EXERCISE GOAL >> Below is a listing. Quote from it, exactly, the lines from the one containing "Given: Collapse the" down to the one containing "Viewport: 1568px width, 602px height.", both ends included, and nothing else.

MATERIAL FOR THIS EXERCISE >>

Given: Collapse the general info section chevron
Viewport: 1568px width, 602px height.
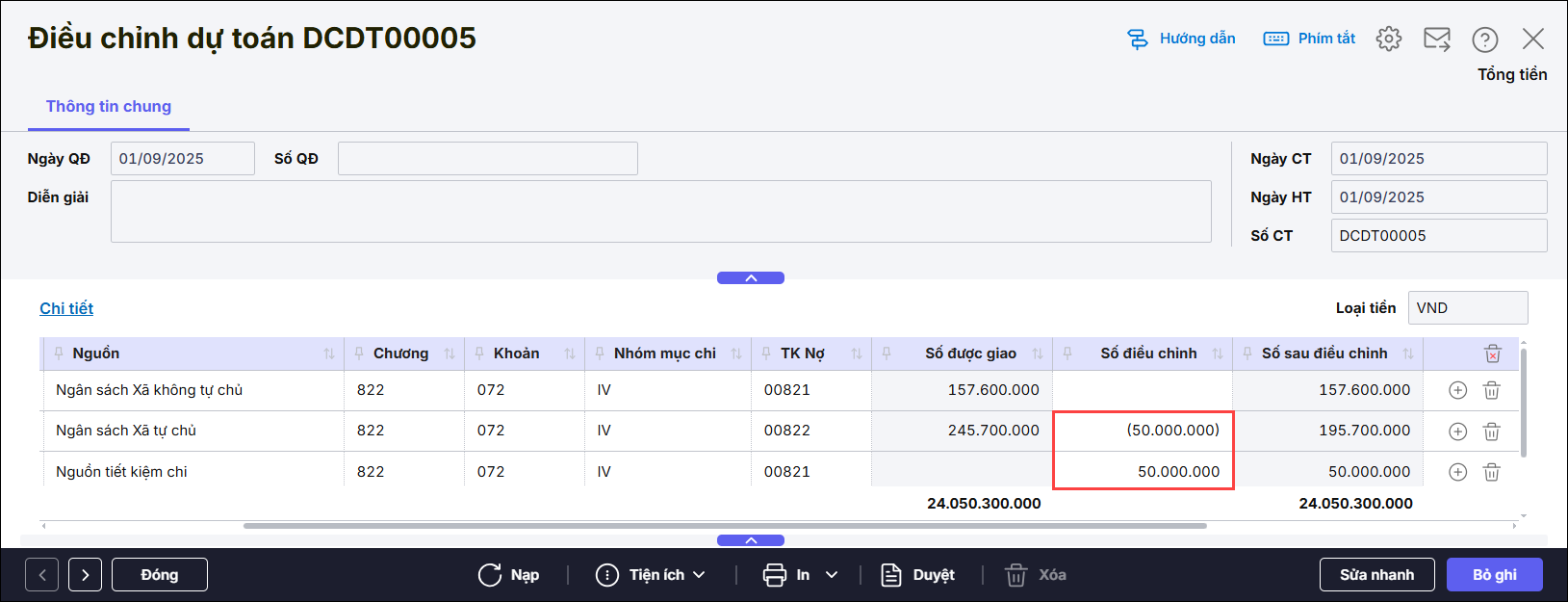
---
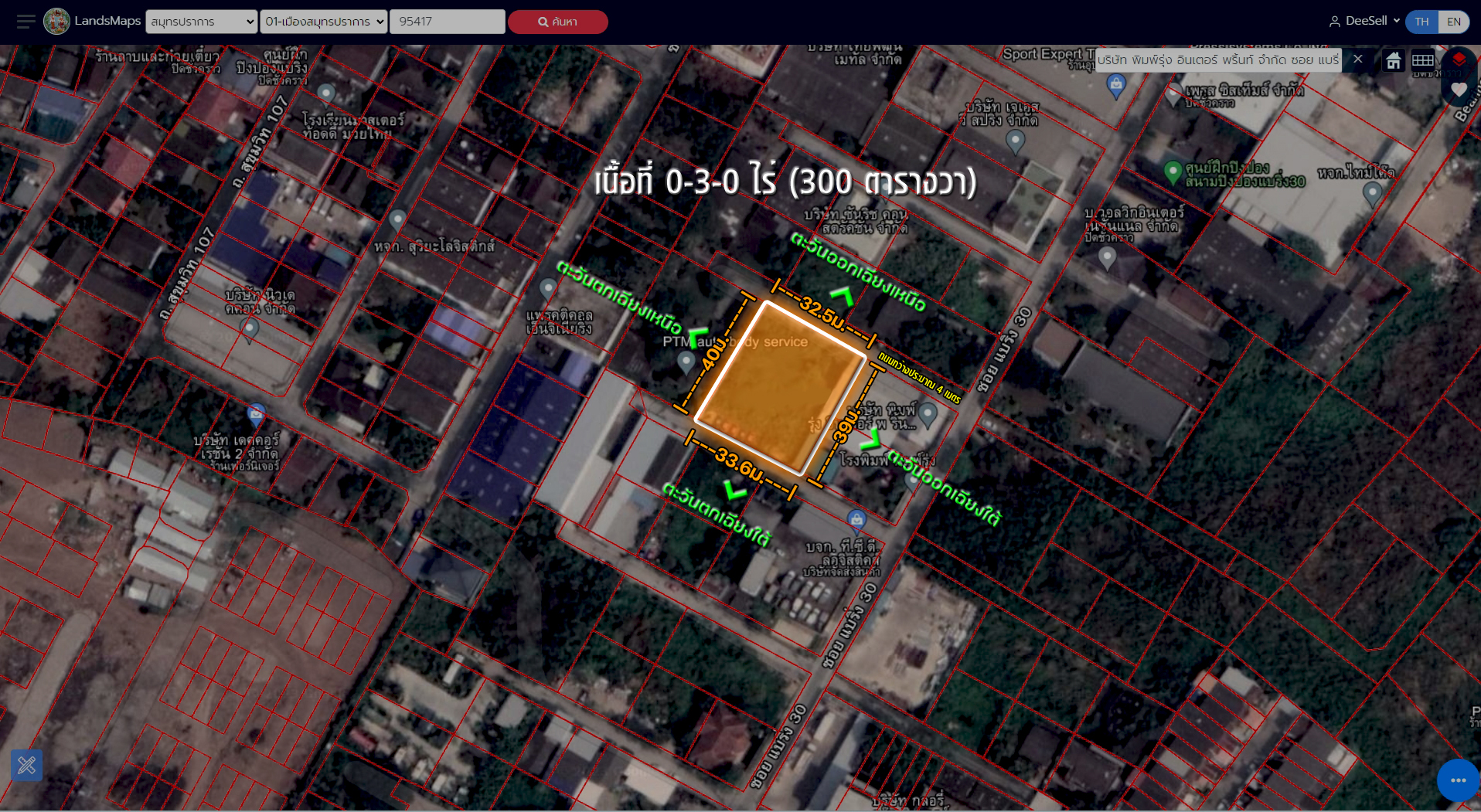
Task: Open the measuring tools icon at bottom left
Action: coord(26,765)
---
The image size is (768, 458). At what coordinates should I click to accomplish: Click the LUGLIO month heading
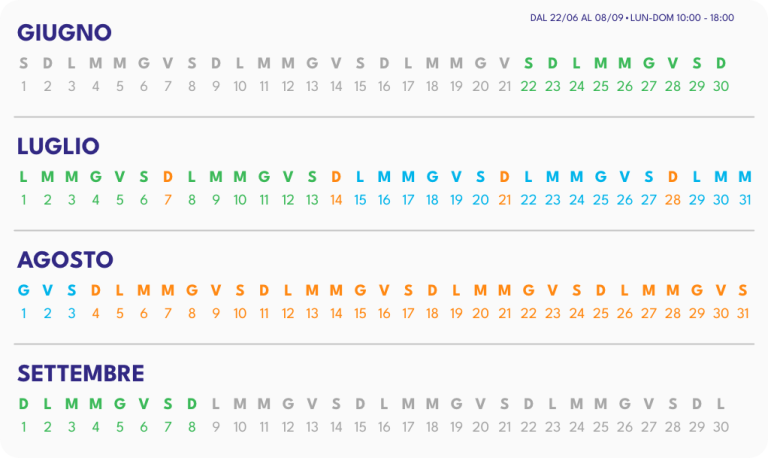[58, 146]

THE ANSWER >>
Given: Collapse the general info section chevron
Viewport: 1568px width, 602px height.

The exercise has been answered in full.